Given data –
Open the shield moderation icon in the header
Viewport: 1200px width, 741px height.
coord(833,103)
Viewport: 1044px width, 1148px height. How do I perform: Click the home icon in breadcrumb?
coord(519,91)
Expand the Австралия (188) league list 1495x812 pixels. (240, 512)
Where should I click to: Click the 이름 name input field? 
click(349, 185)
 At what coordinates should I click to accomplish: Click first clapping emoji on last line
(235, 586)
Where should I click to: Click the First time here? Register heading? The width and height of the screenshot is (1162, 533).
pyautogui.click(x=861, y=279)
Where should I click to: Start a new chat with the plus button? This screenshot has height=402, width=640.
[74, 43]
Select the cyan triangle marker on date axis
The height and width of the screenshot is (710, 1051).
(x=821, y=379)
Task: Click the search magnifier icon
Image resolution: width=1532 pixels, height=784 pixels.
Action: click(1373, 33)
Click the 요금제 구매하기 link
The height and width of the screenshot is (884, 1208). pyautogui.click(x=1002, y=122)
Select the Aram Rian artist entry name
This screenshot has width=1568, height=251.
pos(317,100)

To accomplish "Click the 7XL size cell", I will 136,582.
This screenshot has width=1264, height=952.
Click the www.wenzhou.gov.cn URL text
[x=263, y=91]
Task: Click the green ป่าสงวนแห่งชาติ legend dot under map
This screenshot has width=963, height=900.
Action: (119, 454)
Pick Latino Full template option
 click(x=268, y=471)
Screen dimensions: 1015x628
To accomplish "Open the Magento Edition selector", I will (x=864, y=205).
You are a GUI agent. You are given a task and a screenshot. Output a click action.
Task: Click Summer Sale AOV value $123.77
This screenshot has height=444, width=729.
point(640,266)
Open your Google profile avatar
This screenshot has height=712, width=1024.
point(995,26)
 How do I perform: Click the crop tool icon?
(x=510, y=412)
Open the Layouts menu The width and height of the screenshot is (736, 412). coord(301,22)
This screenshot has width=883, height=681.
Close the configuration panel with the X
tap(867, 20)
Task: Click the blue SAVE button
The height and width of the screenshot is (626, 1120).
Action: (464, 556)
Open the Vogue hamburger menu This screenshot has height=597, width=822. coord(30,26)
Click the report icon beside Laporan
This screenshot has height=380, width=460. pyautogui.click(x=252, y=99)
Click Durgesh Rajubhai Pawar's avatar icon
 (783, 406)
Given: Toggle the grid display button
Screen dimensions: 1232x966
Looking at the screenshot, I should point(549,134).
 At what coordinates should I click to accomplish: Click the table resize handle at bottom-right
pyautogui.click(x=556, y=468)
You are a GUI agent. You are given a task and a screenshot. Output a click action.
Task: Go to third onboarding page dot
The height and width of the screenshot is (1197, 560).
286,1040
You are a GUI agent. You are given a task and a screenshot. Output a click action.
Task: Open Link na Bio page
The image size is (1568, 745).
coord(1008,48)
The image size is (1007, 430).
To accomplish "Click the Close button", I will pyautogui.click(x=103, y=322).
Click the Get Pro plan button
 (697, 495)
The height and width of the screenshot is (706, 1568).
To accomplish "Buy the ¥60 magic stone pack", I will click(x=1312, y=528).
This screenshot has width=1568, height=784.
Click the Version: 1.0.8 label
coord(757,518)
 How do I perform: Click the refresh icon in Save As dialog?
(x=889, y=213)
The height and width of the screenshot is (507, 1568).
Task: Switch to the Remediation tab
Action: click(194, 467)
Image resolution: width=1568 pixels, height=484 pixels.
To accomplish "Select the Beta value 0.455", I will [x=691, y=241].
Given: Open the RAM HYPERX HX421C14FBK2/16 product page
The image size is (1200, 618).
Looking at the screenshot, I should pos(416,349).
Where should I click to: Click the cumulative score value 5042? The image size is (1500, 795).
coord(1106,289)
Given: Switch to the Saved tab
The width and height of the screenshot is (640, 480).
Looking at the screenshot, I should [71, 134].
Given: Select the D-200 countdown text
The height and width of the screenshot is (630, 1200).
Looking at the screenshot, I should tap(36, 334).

Work item – I would like the records restated exactly, with every line intact.

Written answer –
Open the shield moderation icon in the header
Viewport: 1200px width, 741px height.
coord(833,103)
Viewport: 1044px width, 1148px height. How do I perform: Click the home icon in breadcrumb?
coord(519,91)
Expand the Австралия (188) league list 1495x812 pixels. (240, 512)
Where should I click to: Click the 이름 name input field? 
click(349, 185)
 At what coordinates should I click to accomplish: Click first clapping emoji on last line
(235, 586)
Where should I click to: Click the First time here? Register heading? The width and height of the screenshot is (1162, 533).
pyautogui.click(x=861, y=279)
Where should I click to: Start a new chat with the plus button? This screenshot has height=402, width=640.
[74, 43]
Select the cyan triangle marker on date axis
The height and width of the screenshot is (710, 1051).
(x=821, y=379)
Task: Click the search magnifier icon
Image resolution: width=1532 pixels, height=784 pixels.
Action: click(1373, 33)
Click the 요금제 구매하기 link
The height and width of the screenshot is (884, 1208). pyautogui.click(x=1002, y=122)
Select the Aram Rian artist entry name
This screenshot has width=1568, height=251.
pos(317,100)

To accomplish "Click the 7XL size cell", I will 136,582.
This screenshot has width=1264, height=952.
Click the www.wenzhou.gov.cn URL text
[x=263, y=91]
Task: Click the green ป่าสงวนแห่งชาติ legend dot under map
This screenshot has width=963, height=900.
Action: (119, 454)
Pick Latino Full template option
 click(x=268, y=471)
Screen dimensions: 1015x628
To accomplish "Open the Magento Edition selector", I will (x=864, y=205).
You are a GUI agent. You are given a task and a screenshot. Output a click action.
Task: Click Summer Sale AOV value $123.77
This screenshot has height=444, width=729.
point(640,266)
Open your Google profile avatar
This screenshot has height=712, width=1024.
point(995,26)
 How do I perform: Click the crop tool icon?
(x=510, y=412)
Open the Layouts menu The width and height of the screenshot is (736, 412). coord(301,22)
This screenshot has width=883, height=681.
Close the configuration panel with the X
tap(867, 20)
Task: Click the blue SAVE button
The height and width of the screenshot is (626, 1120).
Action: (464, 556)
Open the Vogue hamburger menu This screenshot has height=597, width=822. coord(30,26)
Click the report icon beside Laporan
This screenshot has height=380, width=460. pyautogui.click(x=252, y=99)
Click Durgesh Rajubhai Pawar's avatar icon
 (783, 406)
Given: Toggle the grid display button
Screen dimensions: 1232x966
Looking at the screenshot, I should point(549,134).
 At what coordinates should I click to accomplish: Click the table resize handle at bottom-right
pyautogui.click(x=556, y=468)
You are a GUI agent. You are given a task and a screenshot. Output a click action.
Task: Go to third onboarding page dot
The height and width of the screenshot is (1197, 560).
286,1040
You are a GUI agent. You are given a task and a screenshot. Output a click action.
Task: Open Link na Bio page
The image size is (1568, 745).
coord(1008,48)
The image size is (1007, 430).
To accomplish "Click the Close button", I will pyautogui.click(x=103, y=322).
Click the Get Pro plan button
 (697, 495)
The height and width of the screenshot is (706, 1568).
To accomplish "Buy the ¥60 magic stone pack", I will click(x=1312, y=528).
This screenshot has width=1568, height=784.
Click the Version: 1.0.8 label
coord(757,518)
 How do I perform: Click the refresh icon in Save As dialog?
(x=889, y=213)
The height and width of the screenshot is (507, 1568).
Task: Switch to the Remediation tab
Action: click(194, 467)
Image resolution: width=1568 pixels, height=484 pixels.
To accomplish "Select the Beta value 0.455", I will [x=691, y=241].
Given: Open the RAM HYPERX HX421C14FBK2/16 product page
The image size is (1200, 618).
Looking at the screenshot, I should pos(416,349).
Where should I click to: Click the cumulative score value 5042? The image size is (1500, 795).
coord(1106,289)
Given: Switch to the Saved tab
The width and height of the screenshot is (640, 480).
Looking at the screenshot, I should [71, 134].
Given: Select the D-200 countdown text
The height and width of the screenshot is (630, 1200).
Looking at the screenshot, I should tap(36, 334).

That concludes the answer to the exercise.